Mobile App Redesign: Pocket Points
For an upper division class in my major, I was tasked with redesigning a mobile application of my choice, so I chose a popular app on Cal Poly's campus called Pocket Points. Pocket Points is a mobile app that rewards students with points for not checking their phone while in class. The longer a student goes without unlocking their phone, the more points they accrue. Points can then be redeemed for discounts at restaurants and stores.
Below is a set of screenshots of the original app design. I ended up doing two rounds of revisions with the application in efforts to freshen it up and improve its aesthetic and usability.
The screenshots below represent an initial redesign for an upper division class I was in. I simply wanted to lighten up the app and make some minor improvements, such as removing the hamburger menu and creating a fixed menu at the bottom of the screen.
Coming back to this project months later, I realized that I had left much room for improvement. During those months, I had learned a lot more about UI design, and I wanted to make further improvements.
I set out to freshen up and clarify the app. I went for an orange color palette that feels energetic, stimulating, and focused, which fits in perfectly with the app's mission of encouraging students to not check their phone in classes. Overall, I wanted the redesign to help the app be seen as a tool for success and productivity among students.
Home Screen & Profile Screen
The screens above represent the home screen and the profile screen. On the home screen, I added a button to "lock" the phone. In the original app, it was hard to know if the app was running when a user wanted to lock their phone. Sometimes a blue bar would show up indicating it was running, and sometimes nothing showed up. I figured a clear action to "lock" the phone would be more helpful to users. I also included a circle timer that would show the current rate at which points were being accrued and how much progress the user had made in earning a point.
In the original app, there was no real "profile" screen. The user would tap on the hamburger menu and see their stats when the menu would slide out. It was rather clunky, and I felt that a users rankings and progress should be more accessible and prominent in app that centers around earning points. I created a profile screen that showed your rankings and points earned. I also redesigned the timer that shows how close a user is to the next level.

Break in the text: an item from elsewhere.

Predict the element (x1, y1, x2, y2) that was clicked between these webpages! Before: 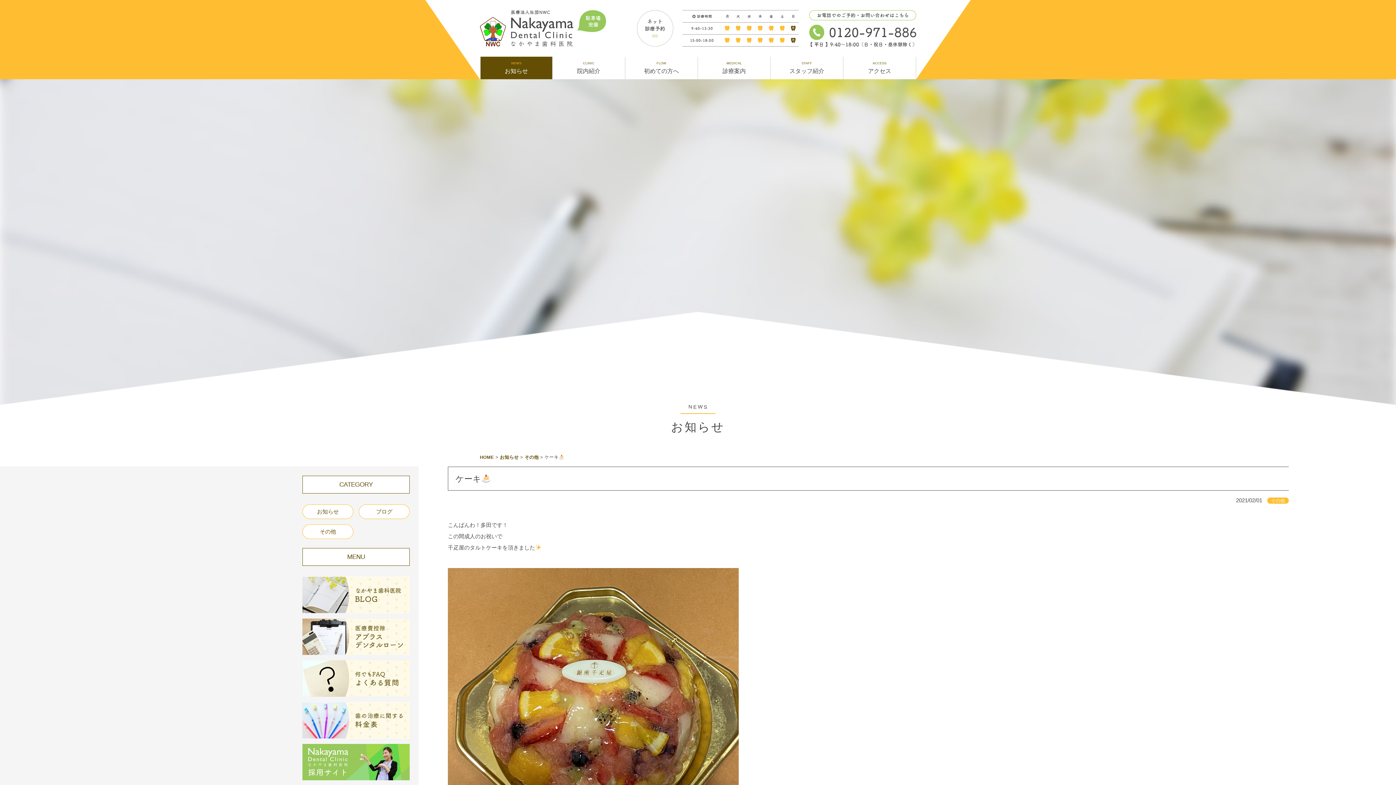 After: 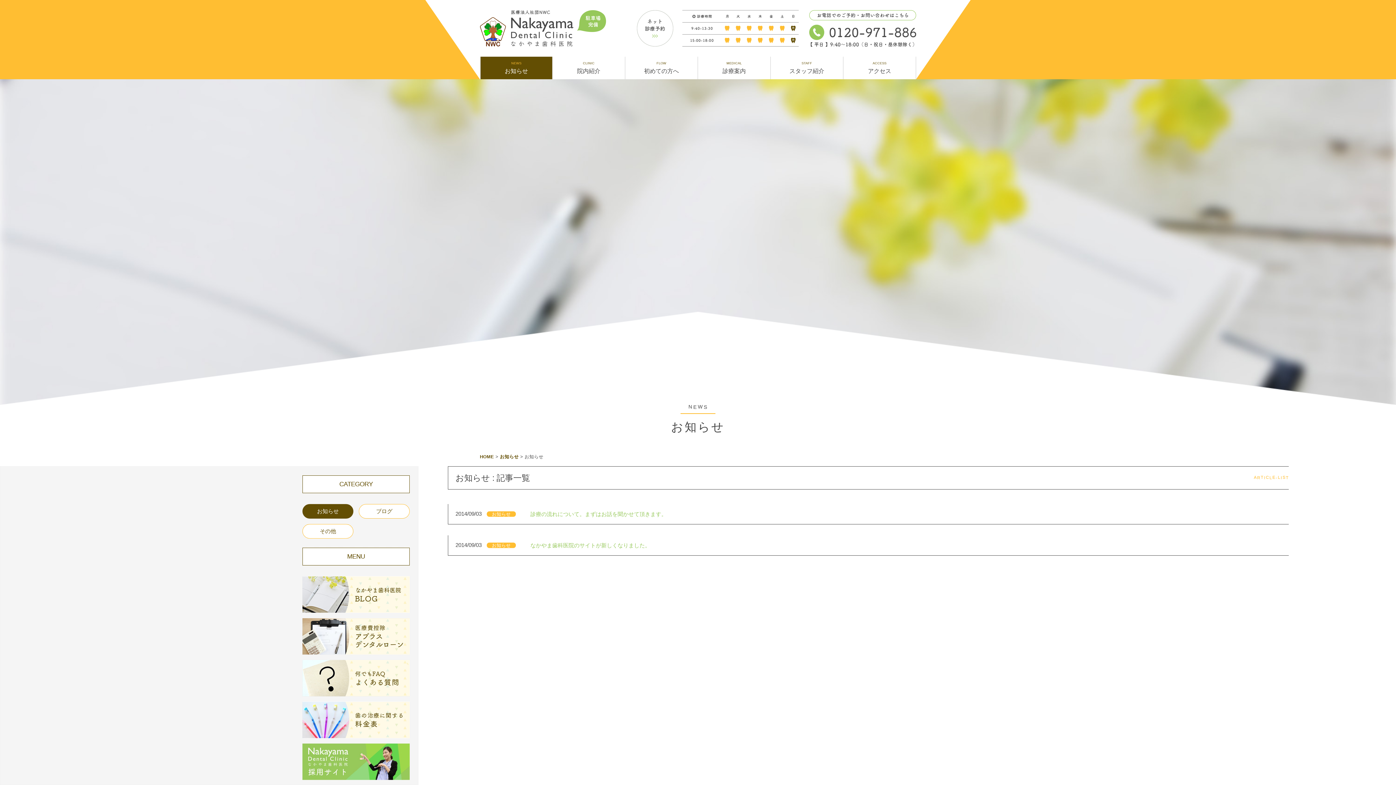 Action: bbox: (302, 504, 353, 519) label: お知らせ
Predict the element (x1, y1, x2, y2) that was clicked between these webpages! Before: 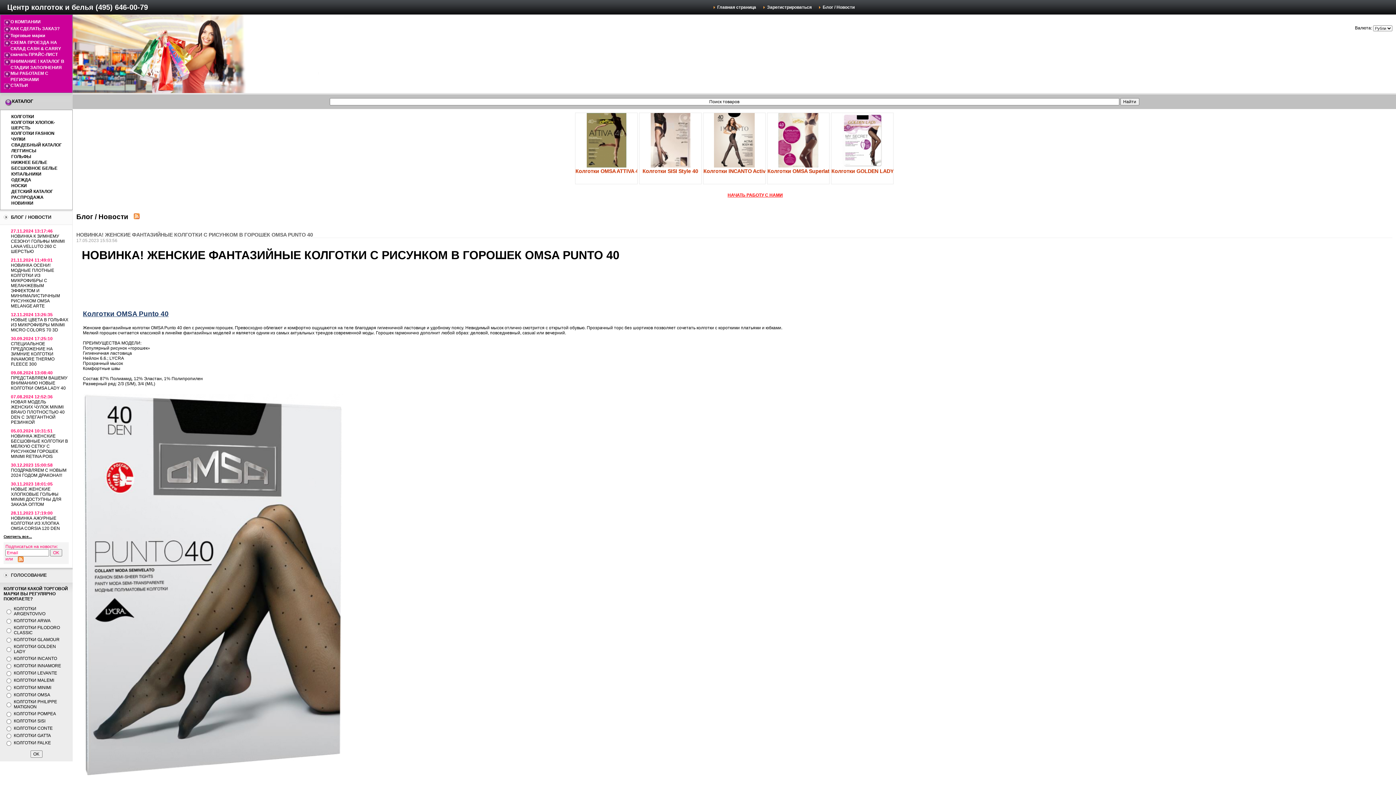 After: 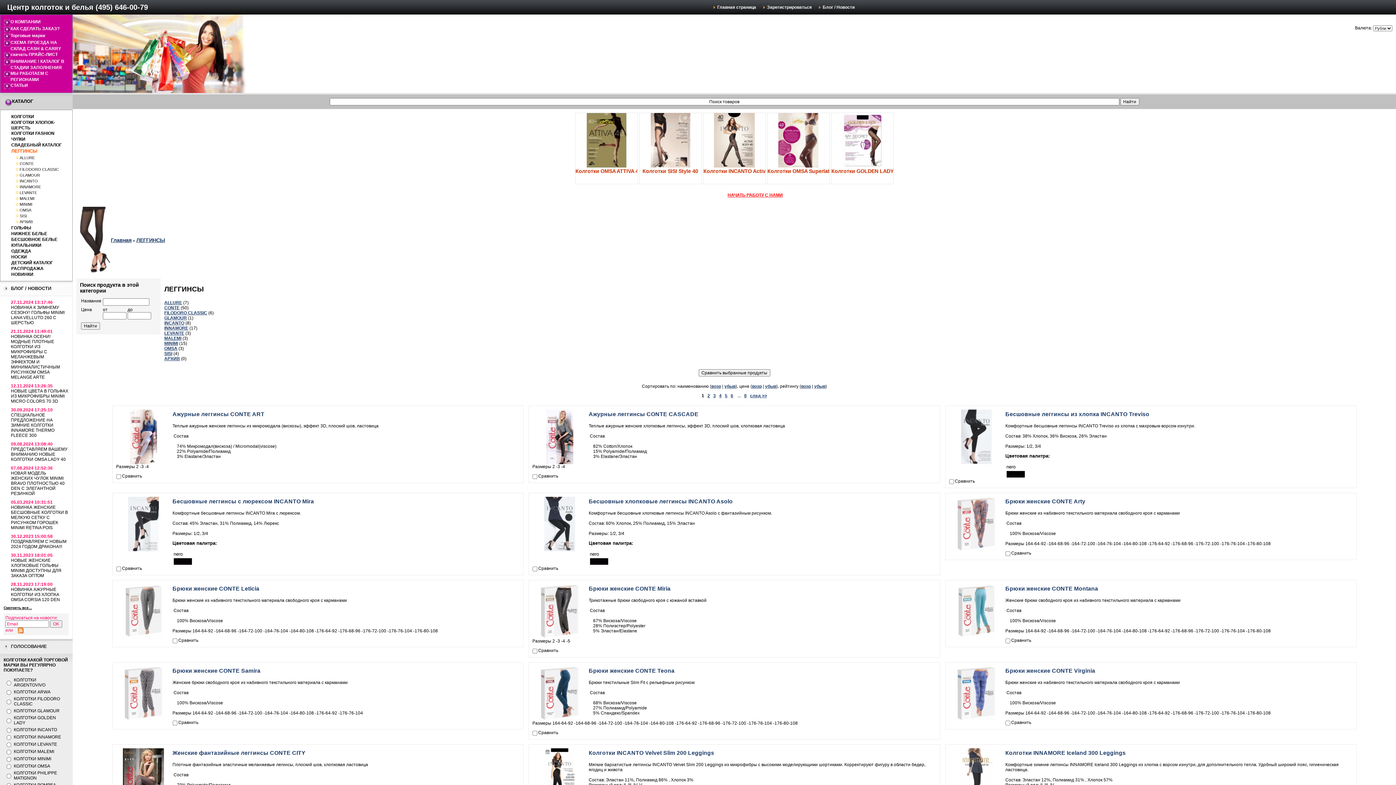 Action: bbox: (11, 148, 36, 153) label: ЛЕГГИНСЫ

The next two screens focus on the deals that are available to the user. Students can redeem deals by paying with the points they've earned, and there are several categories of deals on the app. In the original app, the deals would be accessed through the menu or through tapping the "points earned" icon in the top right corner. It was difficult to tap and not intuitive. I created a new, cleaner deals screen by eliminating busy imagery and updating the icons. The original app had a scrolling experience that was not smooth and it made it difficult for a user to select each deals, so I created sections of information that were similar to cards. A user could then tap the "card" for more info about the deal and retailer.